In separate deals, Shell plc and ExxonMobil have agreed to sell interests in Aera Energy LLC, Bakersfield, Calif., to asset management group IKAV, headquartered in Germany.
Shell Offshore Inc. agreed to sell its 100% interest in Shell Onshore Ventures LLC, which holds a 51.8% membership interest in Aera Energy, for about $2 billion in cash with additional contingent payments based on future oil prices.
In a separate release Sept. 1, ExxonMobil said the company and certain affiliates agreed to sell all the company’s interests in the Aera oil-production operation to Green Gate Resources E LLC, an IKAV subsidiary.
For ExxonMobil, the deal involves a share sale of Mobil California Exploration & Producing Asset Co., which holds a 48.2% share of Aera Energy LLC and a 50% share of Aera Energy Services Co., a joint venture with Shell. It was formed in June 1997 and has operations in eight onshore fields. Aera is one of California’s largest oil and gas producers, accounting for nearly 25% of the state’s production.
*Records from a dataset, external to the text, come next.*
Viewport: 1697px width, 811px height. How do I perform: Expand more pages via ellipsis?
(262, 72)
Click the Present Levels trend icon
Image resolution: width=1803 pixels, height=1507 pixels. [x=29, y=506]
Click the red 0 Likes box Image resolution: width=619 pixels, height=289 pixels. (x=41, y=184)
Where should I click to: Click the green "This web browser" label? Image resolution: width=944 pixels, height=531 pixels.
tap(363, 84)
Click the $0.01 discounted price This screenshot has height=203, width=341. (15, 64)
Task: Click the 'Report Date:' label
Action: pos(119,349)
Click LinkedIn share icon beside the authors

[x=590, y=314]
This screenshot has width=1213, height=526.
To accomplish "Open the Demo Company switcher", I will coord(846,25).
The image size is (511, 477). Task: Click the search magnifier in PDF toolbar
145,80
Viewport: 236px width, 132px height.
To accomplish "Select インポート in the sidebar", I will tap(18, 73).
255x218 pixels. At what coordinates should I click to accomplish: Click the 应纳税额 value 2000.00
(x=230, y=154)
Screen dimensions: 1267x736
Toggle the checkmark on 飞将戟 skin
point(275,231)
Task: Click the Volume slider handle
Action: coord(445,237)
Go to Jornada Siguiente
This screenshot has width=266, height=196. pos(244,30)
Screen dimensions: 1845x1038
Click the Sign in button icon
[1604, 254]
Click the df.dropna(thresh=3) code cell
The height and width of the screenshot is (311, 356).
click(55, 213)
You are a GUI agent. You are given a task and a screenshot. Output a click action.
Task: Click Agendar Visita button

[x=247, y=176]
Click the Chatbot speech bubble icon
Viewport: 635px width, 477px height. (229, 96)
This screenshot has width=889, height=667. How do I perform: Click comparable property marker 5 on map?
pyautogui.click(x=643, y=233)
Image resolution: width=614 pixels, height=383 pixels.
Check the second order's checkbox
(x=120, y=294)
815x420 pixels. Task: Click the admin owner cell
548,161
In 2021, Aera produced about 95,000 boe/d.
Aera operates around 13,000 wells in the San Joaquin Valley in California, producing oil and associated gas. While most of its oil production originates from Kern County, the company also has active oil field operations in Ventura, Monterey, and Fresno counties. The company will remain as operator.
IKAV’s investment “underlines that conventional energy will continue to play an essential role in California’s energy supply during the state’s transition to renewable sources,” and will help achieve statewide carbon neutrality goals, the asset management group said in its own release Sept. 1.
It plans to commit “significant investments to build a diversified renewable energy portfolio on site, including wind, solar (some supplemented with batteries), concentrated solar power (CSP), as well as carbon capture and storage.” Initially, the group said, the renewable assets will exclusively serve the energy demands of the oil production infrastructure, but over time, will be able to feed power directly into the California grid.
The deal adds to IKAV’s US-based energy assets. In 2019, the group acquired bp’s San Juan gas assets in Colorado and New Mexico, which comprise over 650,000 acres and produce about 600 MMcfed.
Going forward, the IKAV deal ends Shell's upstream position in California, but the company said it will “remain active in the state through a variety of other assets and projects.” The operator has secured and will maintain its current oil marketing agreement for a period of at least 5 years following sale completion, it said.
ExxonMobil said the sale does not affect its branded network of about 500 independently owned retail sites in the state.
Also in its release, ExxonMobil said affiliates have entered into a separate agreement for the sale of an associated loading facility and pipeline system, but additional details were not provided.
IKAV’s transactions with Shell and ExxonMobil are expected to close in this year’s fourth quarter, subject to regulatory approvals.